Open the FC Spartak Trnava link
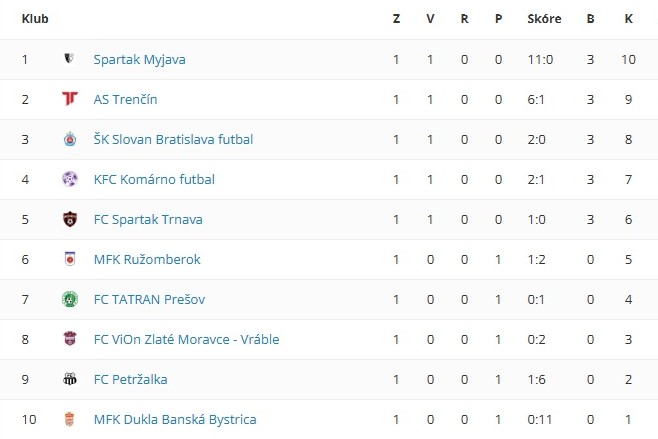The width and height of the screenshot is (658, 439). [x=148, y=220]
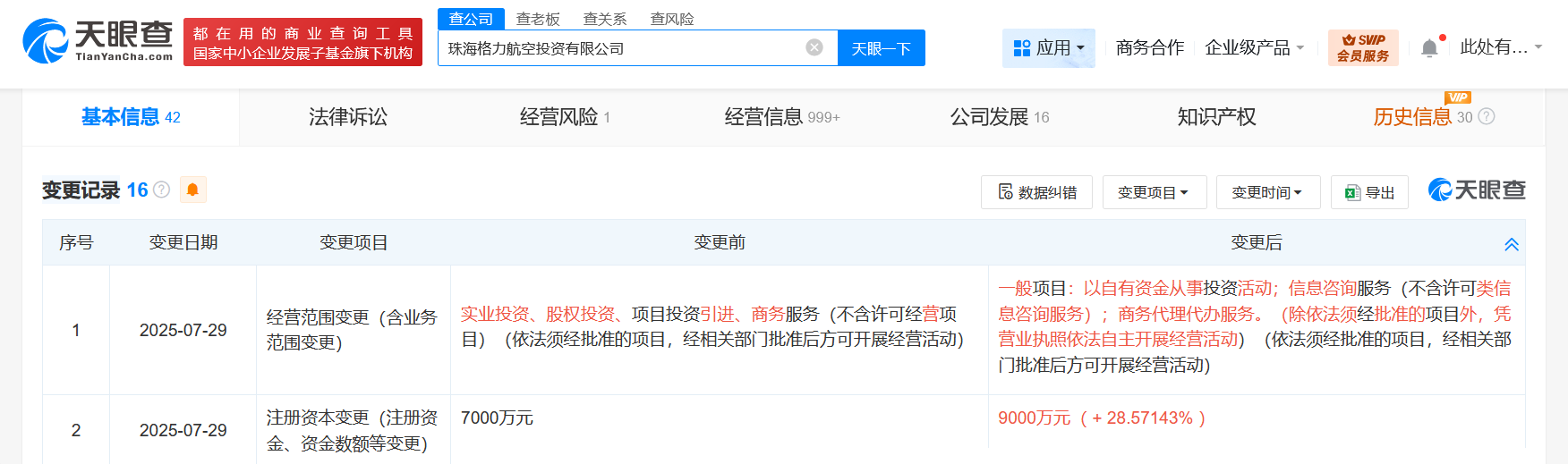
Task: Open the 商务合作 link
Action: coord(1149,47)
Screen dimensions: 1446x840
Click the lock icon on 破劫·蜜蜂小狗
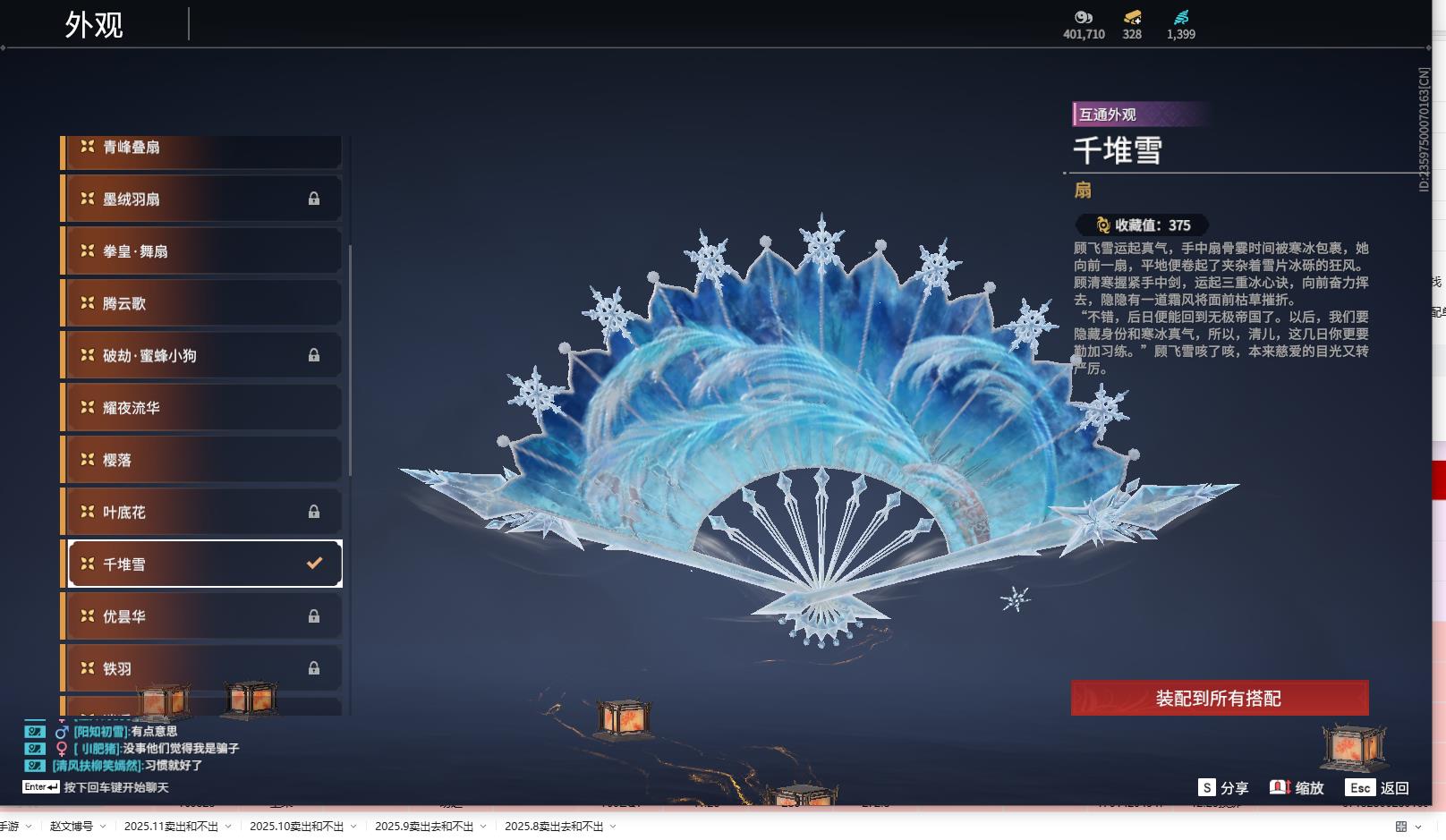click(x=314, y=355)
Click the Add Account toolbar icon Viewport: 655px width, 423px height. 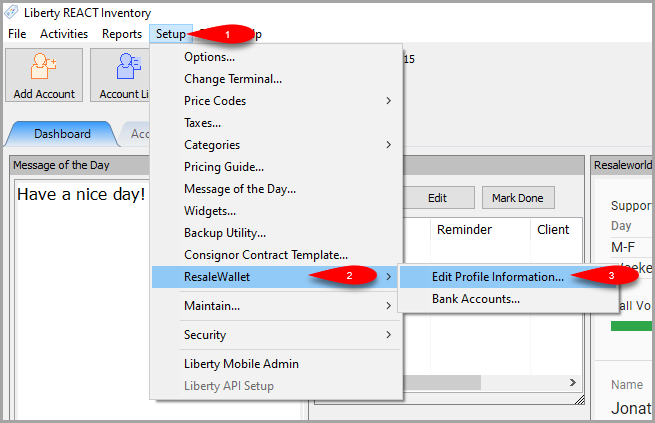(43, 66)
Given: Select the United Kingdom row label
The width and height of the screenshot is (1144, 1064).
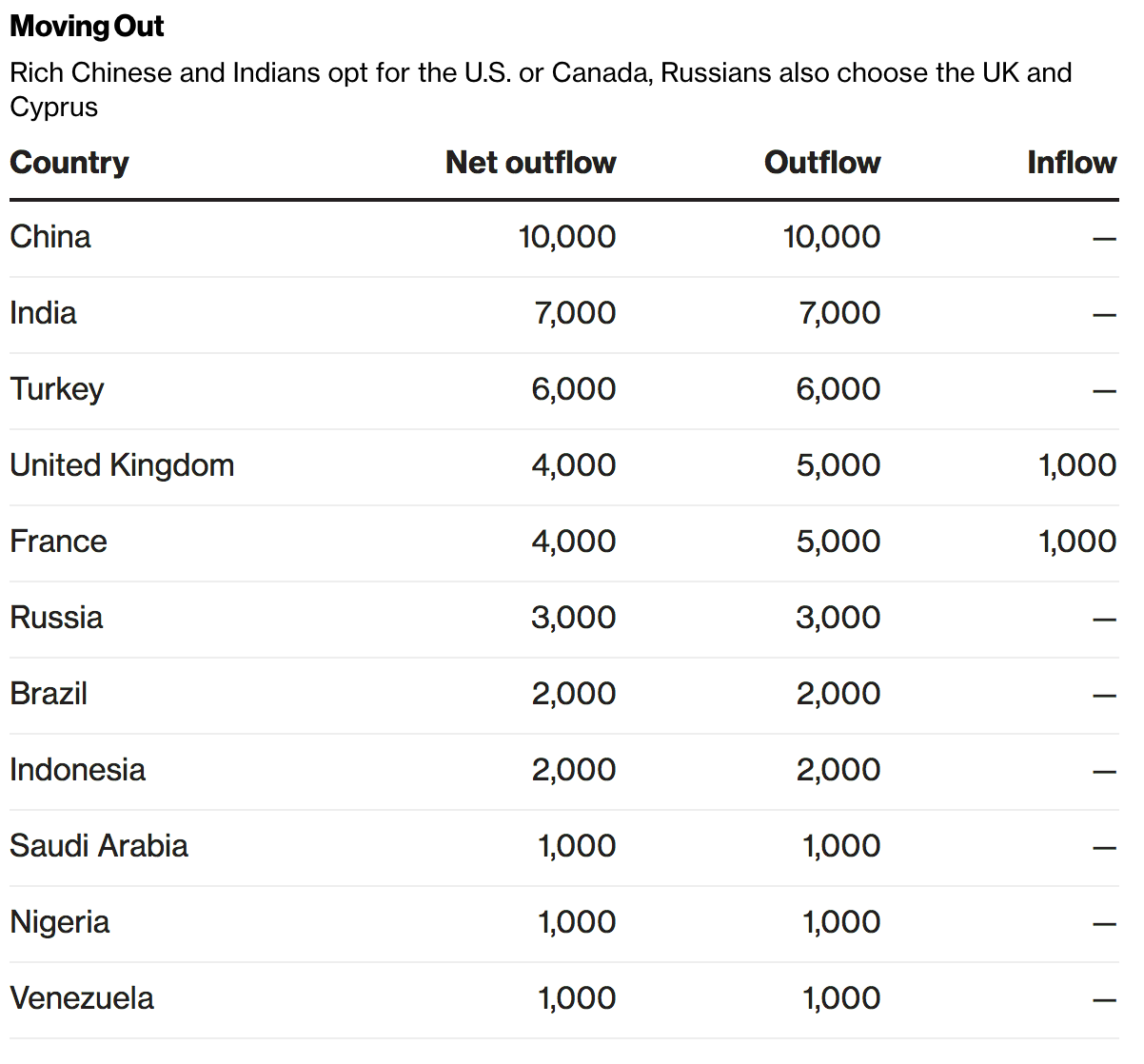Looking at the screenshot, I should 122,466.
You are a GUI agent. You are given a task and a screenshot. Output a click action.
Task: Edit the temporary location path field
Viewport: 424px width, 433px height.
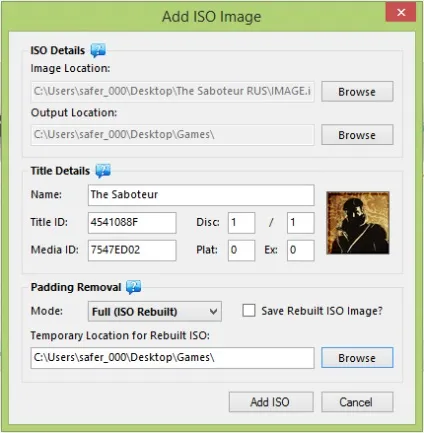172,358
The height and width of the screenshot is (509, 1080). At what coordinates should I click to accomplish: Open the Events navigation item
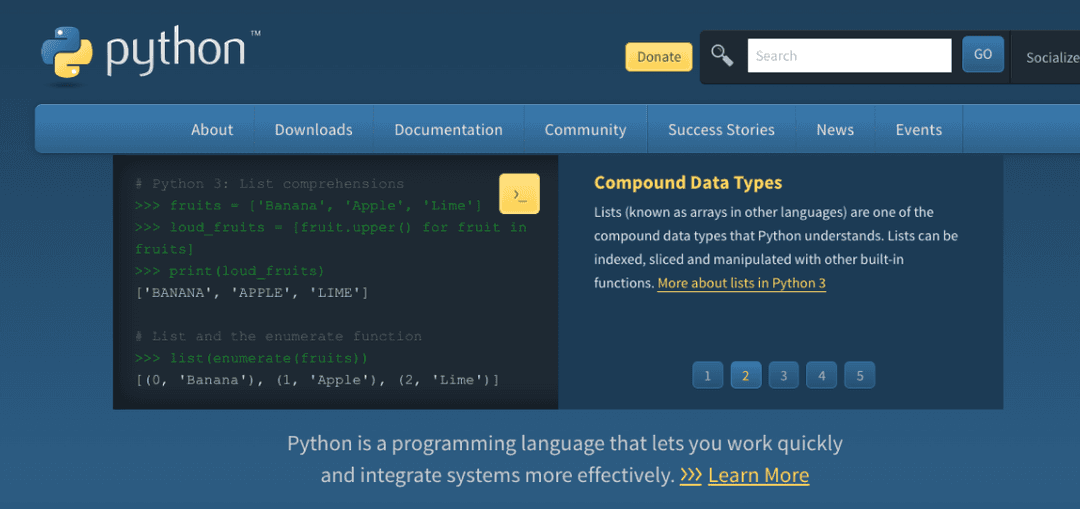918,130
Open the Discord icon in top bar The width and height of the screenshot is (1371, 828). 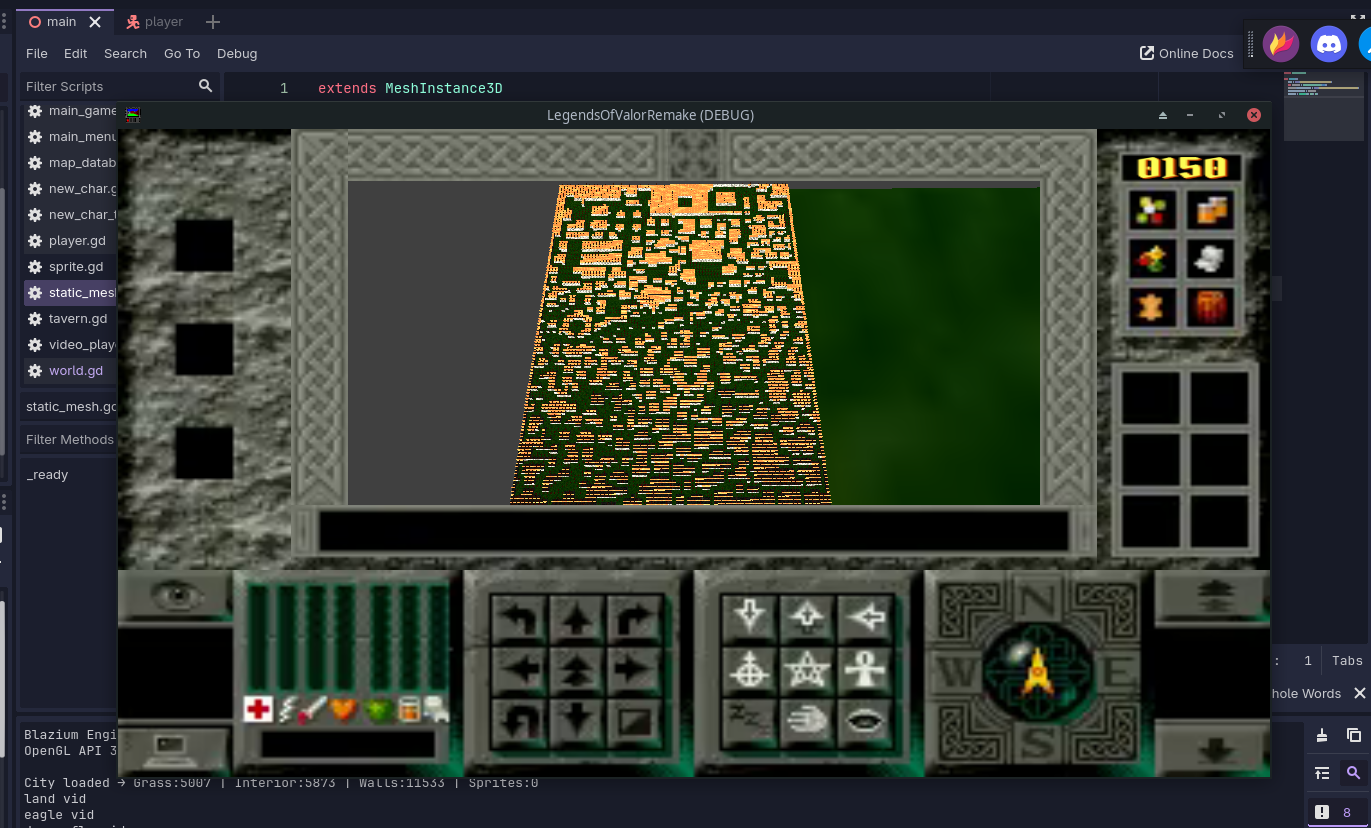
----
* Prompt *
Reproduce the lines from the one with "Viewport: 424px width, 433px height." through the end of the data, keeping both end lines, adding nothing, and dropping any pictures.

* Response below *
Viewport: 424px width, 433px height.
172,358
The height and width of the screenshot is (509, 1080). At what coordinates should I click to accomplish: Open the Events navigation item
918,130
Open the Discord icon in top bar The width and height of the screenshot is (1371, 828). 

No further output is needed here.